In  $\rm ADSL$  (Asymmetric Digital Subscriber Line), different transmission methods are applicable. For  $\rm QAM$  as well as for  $\rm CAP$  and  $\rm DMT$  a signal space allocation takes place.

The graph shows the first quadrant of the considered signal space mapping. The four color-coded points are referred to in the exercise. It should be noted:

  • The in-phase and quadrature coefficients  $(a_{\rm I}, \ a_{\rm Q})$  can here respectively take the values  $1, \ 3$,  ... ,  $15$  . In other quadrants also the negative values  $-1$,  $-3$, ... , $-15$  are possible.
  • Each  $b$  bit is combined into a signal space point, identified by the coordinates  $a_{\rm I}$  and  $a_{\rm Q}$.
  • If a bit sequence  $(q_{b-1}, \ q_{b-2}$, ... , $q_{0})$  transmitted, the  $\rm MSB$  (Most Significant Bits)  $q_{b-1}$  and  $q_{b-2}$  signify the sign of  $a_{\rm I}$  and  $a_{\rm Q}$, and hence the quadrant.
  • If  $q_{b-1} = 0$, then  $a_{\rm I}$  is positive. In contrast  $q_{b-1} = 1$  indicates a negative  $a_{\rm I}$ . The same relationship exists between  $q_{b-2}$  and  $a_{\rm Q}$.
  • The in-phase part  $a_{\rm I}$  is given as the decimal value of the binary number  $(q_{b-1}, \ q_{b-3}$, ... , $q_{1}, \ 1)$. Negative numbers are represented by the two's complement.
  • The quadrature part  $a_{\rm Q}$  is given as the decimal value of the binary number  $(q_{b-2}, \ q_{b-4}$, ... , $q_{0}, \ 1)$. Negative numbers are also represented here by the two's complement.

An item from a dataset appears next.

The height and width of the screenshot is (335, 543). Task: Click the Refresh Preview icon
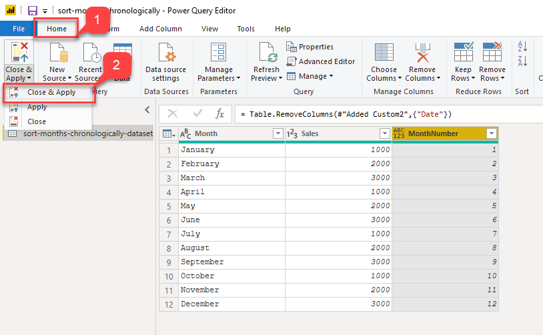pos(266,53)
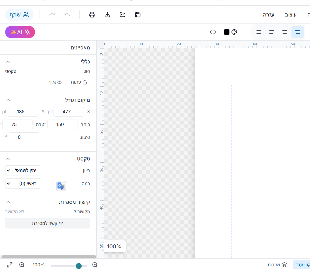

The goal of this exercise is to map given bit sequences to the correct signal space point. The reverse assignment is also demonstrated.




What is the constellation of the considered example?



How many bits are combined to one signal space point?

$b \ = \ $


What are the MSB values for the quadrant shown in the graphic?

$q_{7} = \boldsymbol{0}, q_{6} = \boldsymbol{0}\,$
$q_{7} = \boldsymbol{1}, q_{6} = \boldsymbol{0},$
$q_{7} = \boldsymbol{1}, q_{6} = \boldsymbol{1},$
$q_{7} = \boldsymbol{0}, q_{6} = \boldsymbol{1}.$


What are the coordinates of the bit sequence  $\boldsymbol{1001\hspace{0.05cm}0011}$?

$ a_{\rm I} \ = \ $

$ a_{\rm Q} \ = \ $


Which bit sequence is associated with the red dot?



Which bit sequence is associated with the blue dot?



Is there a gray encoding here?



Which statements are valid regarding Gray encoding and bit error rate?

Gray encoding decreases the bit error rate.
Gray encoding increases the bit error rate.
Gray encoding has no effect on the bit error rate.


(1)  Correct is the proposed solution 4:

  • The first quadrant includes $8 \cdot 8\ \underline{ = 64}$ possible points.
  • Thus, it is a $4 \cdot 64 = 256$-QAM.

(2)  It must hold $2^b = 256$. It follows that $\underline{b = 8}$.

(3)  The correct solution is proposition 1:

  • The $\underline{ {\rm MSB} \boldsymbol{00}}$ indicate that $a_{\rm I}$ and $a_{\rm Q}$ are positive and thus mark the first quadrant considered here.
  • Correspondingly,     $\boldsymbol{10}$   ⇒   2nd quadrant,     $\boldsymbol{11}$  ⇒   3rd quadrant,     $\boldsymbol{01}$   ⇒   4th quadrant.

(4)  According to the specification, the in-phase fraction is negative $(q_{7} = \boldsymbol{1})$.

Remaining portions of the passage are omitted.